» **Instructions for the task**
The data below should be repeated exactly and in full.

» **Data for review**
=== Begin Enclosure ===

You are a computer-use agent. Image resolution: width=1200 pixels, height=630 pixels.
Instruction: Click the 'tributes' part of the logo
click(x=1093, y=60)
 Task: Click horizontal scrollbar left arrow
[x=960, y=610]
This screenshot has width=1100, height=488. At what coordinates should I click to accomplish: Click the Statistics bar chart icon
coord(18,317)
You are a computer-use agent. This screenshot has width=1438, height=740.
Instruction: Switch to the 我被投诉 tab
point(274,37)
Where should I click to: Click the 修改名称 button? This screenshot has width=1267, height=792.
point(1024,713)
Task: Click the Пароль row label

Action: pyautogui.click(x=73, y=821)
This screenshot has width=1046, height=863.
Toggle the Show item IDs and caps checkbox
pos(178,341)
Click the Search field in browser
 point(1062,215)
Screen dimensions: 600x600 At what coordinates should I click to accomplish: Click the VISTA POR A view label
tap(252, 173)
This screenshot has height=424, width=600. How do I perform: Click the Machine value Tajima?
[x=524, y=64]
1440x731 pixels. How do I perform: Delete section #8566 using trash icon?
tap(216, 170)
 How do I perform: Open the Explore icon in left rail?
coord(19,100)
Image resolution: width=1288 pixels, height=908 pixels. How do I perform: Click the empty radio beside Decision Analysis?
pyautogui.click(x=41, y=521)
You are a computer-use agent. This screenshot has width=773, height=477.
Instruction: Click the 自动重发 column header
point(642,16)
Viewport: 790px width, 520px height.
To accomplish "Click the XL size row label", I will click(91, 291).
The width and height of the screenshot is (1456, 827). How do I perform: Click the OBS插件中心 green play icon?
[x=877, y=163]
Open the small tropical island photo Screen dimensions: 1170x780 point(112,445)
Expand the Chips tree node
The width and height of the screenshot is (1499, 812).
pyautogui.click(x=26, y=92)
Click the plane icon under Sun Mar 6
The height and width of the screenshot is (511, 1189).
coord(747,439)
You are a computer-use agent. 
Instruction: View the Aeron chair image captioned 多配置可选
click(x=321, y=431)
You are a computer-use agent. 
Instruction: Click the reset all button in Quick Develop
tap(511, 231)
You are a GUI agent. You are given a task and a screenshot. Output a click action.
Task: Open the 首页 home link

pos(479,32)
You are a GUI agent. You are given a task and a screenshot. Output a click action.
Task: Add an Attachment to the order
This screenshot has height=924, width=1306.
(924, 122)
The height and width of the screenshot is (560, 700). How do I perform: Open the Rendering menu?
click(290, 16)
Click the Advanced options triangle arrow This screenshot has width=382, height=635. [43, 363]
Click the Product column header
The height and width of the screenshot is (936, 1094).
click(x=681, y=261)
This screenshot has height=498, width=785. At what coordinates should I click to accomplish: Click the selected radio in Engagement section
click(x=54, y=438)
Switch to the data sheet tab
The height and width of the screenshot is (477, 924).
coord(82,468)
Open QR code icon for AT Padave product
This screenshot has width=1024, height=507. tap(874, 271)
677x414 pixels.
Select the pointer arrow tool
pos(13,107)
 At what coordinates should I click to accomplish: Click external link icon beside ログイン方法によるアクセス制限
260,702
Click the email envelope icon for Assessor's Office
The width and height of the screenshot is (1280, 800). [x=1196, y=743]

=== End Enclosure ===

» **Result for this exercise**
You are a computer-use agent. Image resolution: width=1200 pixels, height=630 pixels.
Instruction: Click the 'tributes' part of the logo
click(x=1093, y=60)
 Task: Click horizontal scrollbar left arrow
[x=960, y=610]
This screenshot has width=1100, height=488. At what coordinates should I click to accomplish: Click the Statistics bar chart icon
coord(18,317)
You are a computer-use agent. This screenshot has width=1438, height=740.
Instruction: Switch to the 我被投诉 tab
point(274,37)
Where should I click to: Click the 修改名称 button? This screenshot has width=1267, height=792.
point(1024,713)
Task: Click the Пароль row label

Action: pyautogui.click(x=73, y=821)
This screenshot has width=1046, height=863.
Toggle the Show item IDs and caps checkbox
pos(178,341)
Click the Search field in browser
 point(1062,215)
Screen dimensions: 600x600 At what coordinates should I click to accomplish: Click the VISTA POR A view label
tap(252, 173)
This screenshot has height=424, width=600. How do I perform: Click the Machine value Tajima?
[x=524, y=64]
1440x731 pixels. How do I perform: Delete section #8566 using trash icon?
tap(216, 170)
 How do I perform: Open the Explore icon in left rail?
coord(19,100)
Image resolution: width=1288 pixels, height=908 pixels. How do I perform: Click the empty radio beside Decision Analysis?
pyautogui.click(x=41, y=521)
You are a computer-use agent. This screenshot has width=773, height=477.
Instruction: Click the 自动重发 column header
point(642,16)
Viewport: 790px width, 520px height.
To accomplish "Click the XL size row label", I will click(91, 291).
The width and height of the screenshot is (1456, 827). How do I perform: Click the OBS插件中心 green play icon?
[x=877, y=163]
Open the small tropical island photo Screen dimensions: 1170x780 point(112,445)
Expand the Chips tree node
The width and height of the screenshot is (1499, 812).
pyautogui.click(x=26, y=92)
Click the plane icon under Sun Mar 6
The height and width of the screenshot is (511, 1189).
coord(747,439)
You are a computer-use agent. 
Instruction: View the Aeron chair image captioned 多配置可选
click(x=321, y=431)
You are a computer-use agent. 
Instruction: Click the reset all button in Quick Develop
tap(511, 231)
You are a GUI agent. You are given a task and a screenshot. Output a click action.
Task: Open the 首页 home link

pos(479,32)
You are a GUI agent. You are given a task and a screenshot. Output a click action.
Task: Add an Attachment to the order
This screenshot has height=924, width=1306.
(924, 122)
The height and width of the screenshot is (560, 700). How do I perform: Open the Rendering menu?
click(290, 16)
Click the Advanced options triangle arrow This screenshot has width=382, height=635. [43, 363]
Click the Product column header
The height and width of the screenshot is (936, 1094).
click(x=681, y=261)
This screenshot has height=498, width=785. At what coordinates should I click to accomplish: Click the selected radio in Engagement section
click(x=54, y=438)
Switch to the data sheet tab
The height and width of the screenshot is (477, 924).
coord(82,468)
Open QR code icon for AT Padave product
This screenshot has width=1024, height=507. tap(874, 271)
677x414 pixels.
Select the pointer arrow tool
pos(13,107)
 At what coordinates should I click to accomplish: Click external link icon beside ログイン方法によるアクセス制限
260,702
Click the email envelope icon for Assessor's Office
The width and height of the screenshot is (1280, 800). [x=1196, y=743]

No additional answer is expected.